**PROBLEM REQUIREMENTS**
Return the following lines word for word, with nothing changed, added, or left out.

* * * *

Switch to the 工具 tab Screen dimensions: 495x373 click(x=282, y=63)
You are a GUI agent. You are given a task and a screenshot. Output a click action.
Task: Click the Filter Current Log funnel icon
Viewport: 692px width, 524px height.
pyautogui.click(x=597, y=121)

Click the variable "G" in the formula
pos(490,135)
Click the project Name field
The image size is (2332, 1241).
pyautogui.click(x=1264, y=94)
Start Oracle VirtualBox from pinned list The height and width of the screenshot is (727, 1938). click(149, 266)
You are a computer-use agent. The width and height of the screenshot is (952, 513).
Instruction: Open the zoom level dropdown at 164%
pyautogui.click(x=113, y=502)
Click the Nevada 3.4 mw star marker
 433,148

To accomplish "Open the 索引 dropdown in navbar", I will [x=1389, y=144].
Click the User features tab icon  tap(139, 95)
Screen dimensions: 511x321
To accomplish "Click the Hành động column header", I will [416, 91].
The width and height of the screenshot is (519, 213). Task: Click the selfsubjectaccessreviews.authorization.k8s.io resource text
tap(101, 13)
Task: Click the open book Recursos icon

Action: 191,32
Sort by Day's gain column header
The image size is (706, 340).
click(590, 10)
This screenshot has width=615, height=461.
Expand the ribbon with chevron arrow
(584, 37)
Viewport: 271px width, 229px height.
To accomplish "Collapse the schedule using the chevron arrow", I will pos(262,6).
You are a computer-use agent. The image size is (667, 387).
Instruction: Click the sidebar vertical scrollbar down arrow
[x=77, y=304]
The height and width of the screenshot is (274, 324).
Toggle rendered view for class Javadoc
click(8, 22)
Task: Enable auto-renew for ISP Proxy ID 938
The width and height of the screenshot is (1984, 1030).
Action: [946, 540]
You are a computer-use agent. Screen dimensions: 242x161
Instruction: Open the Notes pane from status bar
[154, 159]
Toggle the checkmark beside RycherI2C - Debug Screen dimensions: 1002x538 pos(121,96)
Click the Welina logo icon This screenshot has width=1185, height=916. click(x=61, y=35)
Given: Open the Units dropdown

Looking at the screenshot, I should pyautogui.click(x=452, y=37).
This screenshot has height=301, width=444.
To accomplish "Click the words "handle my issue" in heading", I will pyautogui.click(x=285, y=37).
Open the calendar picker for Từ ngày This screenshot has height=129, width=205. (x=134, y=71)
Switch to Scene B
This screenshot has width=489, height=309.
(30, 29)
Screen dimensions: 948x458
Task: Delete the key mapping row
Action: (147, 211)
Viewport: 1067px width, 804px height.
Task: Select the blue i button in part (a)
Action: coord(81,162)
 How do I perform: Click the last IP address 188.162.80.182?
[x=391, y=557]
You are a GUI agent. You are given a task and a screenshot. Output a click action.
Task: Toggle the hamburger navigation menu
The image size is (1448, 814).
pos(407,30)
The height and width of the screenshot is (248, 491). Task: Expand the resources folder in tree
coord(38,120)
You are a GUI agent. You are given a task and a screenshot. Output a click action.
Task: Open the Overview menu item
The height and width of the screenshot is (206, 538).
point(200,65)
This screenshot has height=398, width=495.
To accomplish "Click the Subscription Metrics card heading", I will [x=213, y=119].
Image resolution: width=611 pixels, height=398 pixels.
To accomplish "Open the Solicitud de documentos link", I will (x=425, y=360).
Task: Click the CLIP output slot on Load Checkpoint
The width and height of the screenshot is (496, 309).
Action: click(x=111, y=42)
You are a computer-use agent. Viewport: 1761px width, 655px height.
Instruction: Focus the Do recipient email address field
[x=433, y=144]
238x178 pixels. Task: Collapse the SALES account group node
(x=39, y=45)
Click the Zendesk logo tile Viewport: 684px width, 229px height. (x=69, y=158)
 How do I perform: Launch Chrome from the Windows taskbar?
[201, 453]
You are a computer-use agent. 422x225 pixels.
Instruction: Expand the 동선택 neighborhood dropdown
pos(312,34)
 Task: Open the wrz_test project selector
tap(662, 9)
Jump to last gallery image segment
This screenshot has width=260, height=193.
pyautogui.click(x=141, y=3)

* * * *

**SOLUTION TO THE EXERCISE**
Switch to the 工具 tab Screen dimensions: 495x373 click(x=282, y=63)
You are a GUI agent. You are given a task and a screenshot. Output a click action.
Task: Click the Filter Current Log funnel icon
Viewport: 692px width, 524px height.
pyautogui.click(x=597, y=121)

Click the variable "G" in the formula
pos(490,135)
Click the project Name field
The image size is (2332, 1241).
pyautogui.click(x=1264, y=94)
Start Oracle VirtualBox from pinned list The height and width of the screenshot is (727, 1938). click(149, 266)
You are a computer-use agent. The width and height of the screenshot is (952, 513).
Instruction: Open the zoom level dropdown at 164%
pyautogui.click(x=113, y=502)
Click the Nevada 3.4 mw star marker
 433,148

To accomplish "Open the 索引 dropdown in navbar", I will [x=1389, y=144].
Click the User features tab icon  tap(139, 95)
Screen dimensions: 511x321
To accomplish "Click the Hành động column header", I will [416, 91].
The width and height of the screenshot is (519, 213). Task: Click the selfsubjectaccessreviews.authorization.k8s.io resource text
tap(101, 13)
Task: Click the open book Recursos icon

Action: 191,32
Sort by Day's gain column header
The image size is (706, 340).
click(590, 10)
This screenshot has width=615, height=461.
Expand the ribbon with chevron arrow
(584, 37)
Viewport: 271px width, 229px height.
To accomplish "Collapse the schedule using the chevron arrow", I will pos(262,6).
You are a computer-use agent. The image size is (667, 387).
Instruction: Click the sidebar vertical scrollbar down arrow
[x=77, y=304]
The height and width of the screenshot is (274, 324).
Toggle rendered view for class Javadoc
click(8, 22)
Task: Enable auto-renew for ISP Proxy ID 938
The width and height of the screenshot is (1984, 1030).
Action: [946, 540]
You are a computer-use agent. Screen dimensions: 242x161
Instruction: Open the Notes pane from status bar
[154, 159]
Toggle the checkmark beside RycherI2C - Debug Screen dimensions: 1002x538 pos(121,96)
Click the Welina logo icon This screenshot has width=1185, height=916. click(x=61, y=35)
Given: Open the Units dropdown

Looking at the screenshot, I should pyautogui.click(x=452, y=37).
This screenshot has height=301, width=444.
To accomplish "Click the words "handle my issue" in heading", I will pyautogui.click(x=285, y=37).
Open the calendar picker for Từ ngày This screenshot has height=129, width=205. (x=134, y=71)
Switch to Scene B
This screenshot has width=489, height=309.
(30, 29)
Screen dimensions: 948x458
Task: Delete the key mapping row
Action: (147, 211)
Viewport: 1067px width, 804px height.
Task: Select the blue i button in part (a)
Action: coord(81,162)
 How do I perform: Click the last IP address 188.162.80.182?
[x=391, y=557]
You are a GUI agent. You are given a task and a screenshot. Output a click action.
Task: Toggle the hamburger navigation menu
The image size is (1448, 814).
pos(407,30)
The height and width of the screenshot is (248, 491). Task: Expand the resources folder in tree
coord(38,120)
You are a GUI agent. You are given a task and a screenshot. Output a click action.
Task: Open the Overview menu item
The height and width of the screenshot is (206, 538).
point(200,65)
This screenshot has height=398, width=495.
To accomplish "Click the Subscription Metrics card heading", I will [x=213, y=119].
Image resolution: width=611 pixels, height=398 pixels.
To accomplish "Open the Solicitud de documentos link", I will (x=425, y=360).
Task: Click the CLIP output slot on Load Checkpoint
The width and height of the screenshot is (496, 309).
Action: click(x=111, y=42)
You are a computer-use agent. Viewport: 1761px width, 655px height.
Instruction: Focus the Do recipient email address field
[x=433, y=144]
238x178 pixels. Task: Collapse the SALES account group node
(x=39, y=45)
Click the Zendesk logo tile Viewport: 684px width, 229px height. (x=69, y=158)
 How do I perform: Launch Chrome from the Windows taskbar?
[201, 453]
You are a computer-use agent. 422x225 pixels.
Instruction: Expand the 동선택 neighborhood dropdown
pos(312,34)
 Task: Open the wrz_test project selector
tap(662, 9)
Jump to last gallery image segment
This screenshot has width=260, height=193.
pyautogui.click(x=141, y=3)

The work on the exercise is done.